New relationship model between finance companies and sustainable companies

Companies of any size perceive any support related to climate issues that banks can offer them as a value-added service that provides loyalty and engagement. Financial companies, therefore, must be updated with data and specific analysis tools to be able to accompany their corporate clients on this journey, as reflected in the report Let’s Discuss Climate from the Institute for Sustainability Leadership at the University of Cambridge.

By applying a methodology based on a prior study of the positioning and starting point of companies, offering simulations of their impact scenarios and a prospective analysis of their climate risk, companies can predict, with quantifiable parameters, the effects that their practices will have on the income statement, and even prevent the probability of going into default (go into defaults). The bank’s accompaniment of the company continues with the design of a well-structured financial transition plan and the monitoring of its sustainable compliance.

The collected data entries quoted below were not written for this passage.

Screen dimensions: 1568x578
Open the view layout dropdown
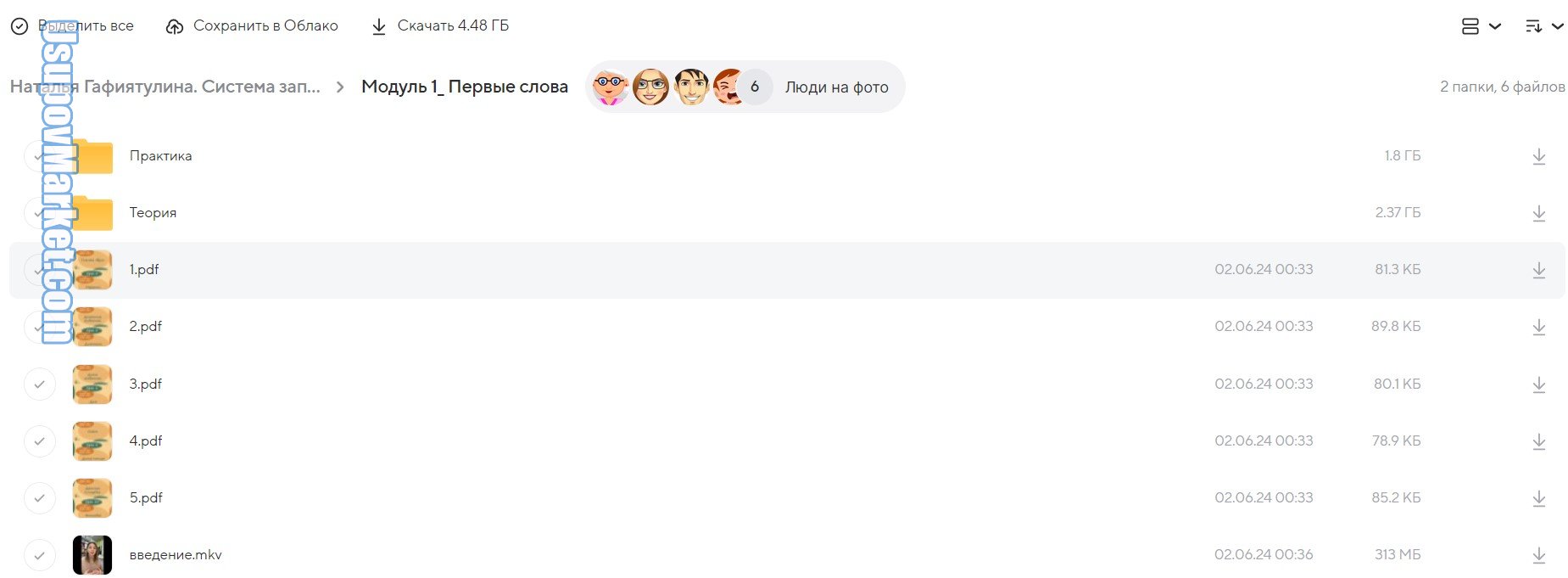(1481, 26)
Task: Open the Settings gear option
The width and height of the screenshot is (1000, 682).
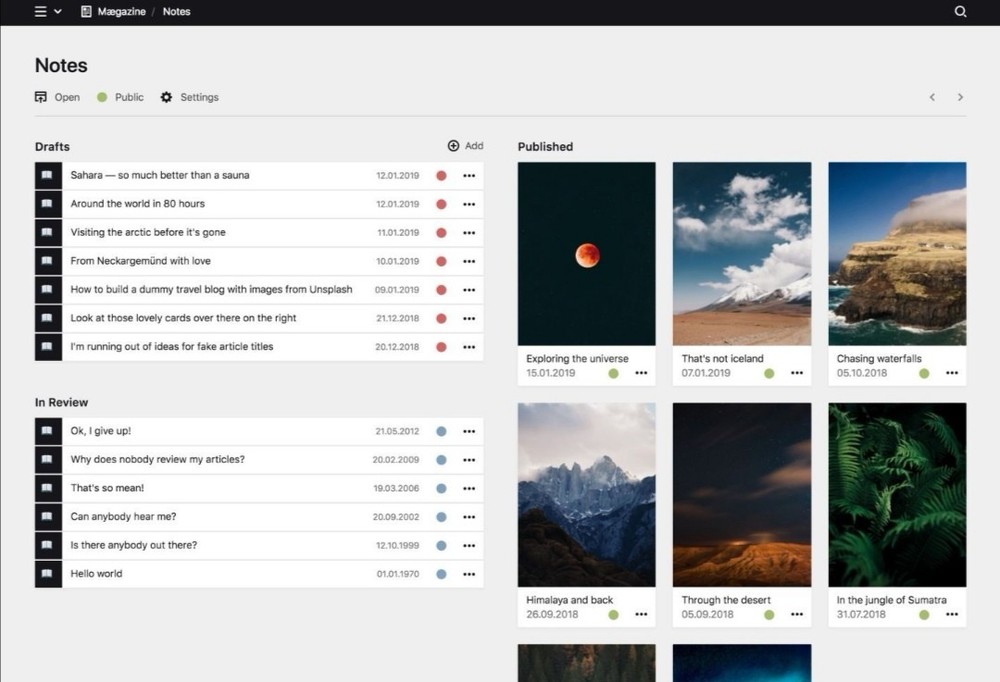Action: 166,97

NTT DATA's technology enables financiers to generate customizable climate risk impact scenarios based on sector and geography.
NTT DATA’s technology enables financiers to generate customizable climate risk impact scenarios based on sector and geography.SmileStudioAP (iStockphoto)

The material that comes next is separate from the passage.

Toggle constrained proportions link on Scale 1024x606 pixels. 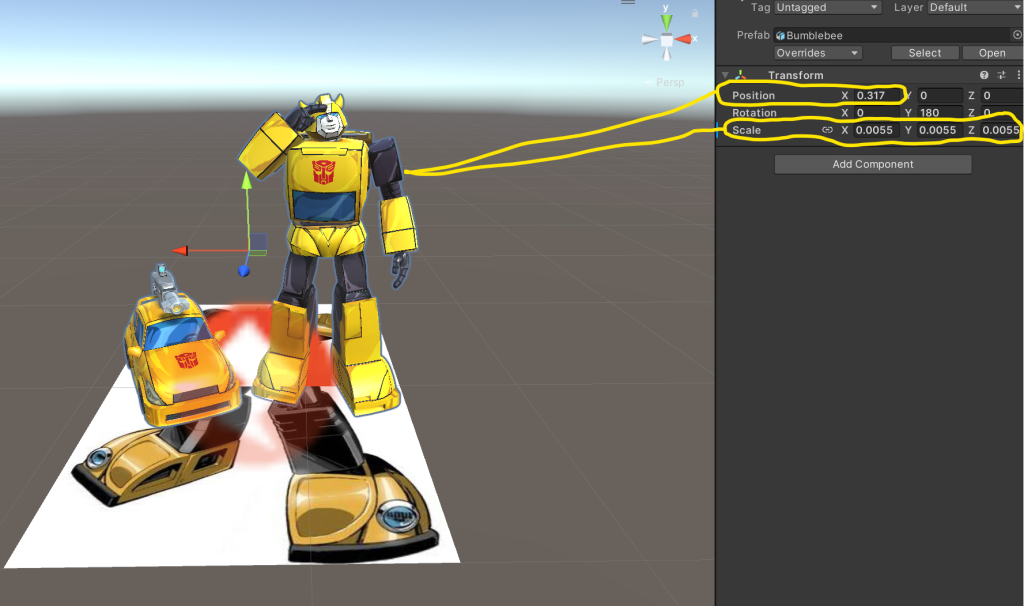click(x=827, y=130)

Technological companies, strategic ‘partners’

Any transformation (also the journey to true sustainability) needs to have well digitized processes and data. The banking ecosystem is one of the most digitized sectors and prone to the use of disruptive technologies to offer its services. Your natural strategic partner in this context is a technology consultancy that provides traceable, transparent and certified information to assess the sustainability of an investment. In the advice and services offered by the company, everything revolves “around how the bank accompanies its clients on this journey and continuously monitors the commitments made,” says Víctor Martínez, also responsible for Financing and ESG at NTT DATA .

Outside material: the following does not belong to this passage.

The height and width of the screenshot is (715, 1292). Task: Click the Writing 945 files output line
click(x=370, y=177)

“The tools we provide make it possible to generate climate risk impact scenarios, customizable based on the sector and geography. Thanks to them, the sales departments of financial companies can become expert advisors to their clients, capable of quantifying the investment they recommend to mitigate or avoid these impacts. This constitutes a competitive advantage for the bank. They are also useful for the risk areas of the financial entities themselves, because they warn them of the probability of default of a client of yours due to climatic risks in your territory”. Technological support continues in the area of ​​operations of financial institutions, incorporating ESG parameters to the supervision of compliance with contractual agreements and detecting if there are changes (regulatory, climatic or of another kind) that advise a change in strategy during its validity. , affecting financing.

A company specialized in ‘ESG banking’

NTT DATA consultancy is the sixth largest provider of IT (information technology) services in the world. Expert in the Banking area (sustainable financing, ESG banking and sustainable investment trends), has 40,000 professionals in 25 countries between Europe and Latam whose networking puts all the multidisciplinary teams in the area at the service of its client base in the region.

The integration of the historic Everis in the NTT Group is a quantitative leap in globality and a qualitative leap in the capacity for a transversal vision for sustainable finance, which has a global impact but a local casuistry. “In addition to our technological capacity, we have the competitive advantage of a much closer approach to knowing what bank customers need and, therefore, how the banks’ sustainable financing has to adapt to those needs,” explains Víctor Martínez.

The disruptive technologies of this company, specifically adapted to the banking sector, generate differential value. “In addition to our technological capacity and our experience in the banking sector, we work for non-financial entities from multiple sectors and regions and we know first-hand the challenge that the transition towards sustainability and the financing of associated transformation projects means for them” , summarizes Martinez.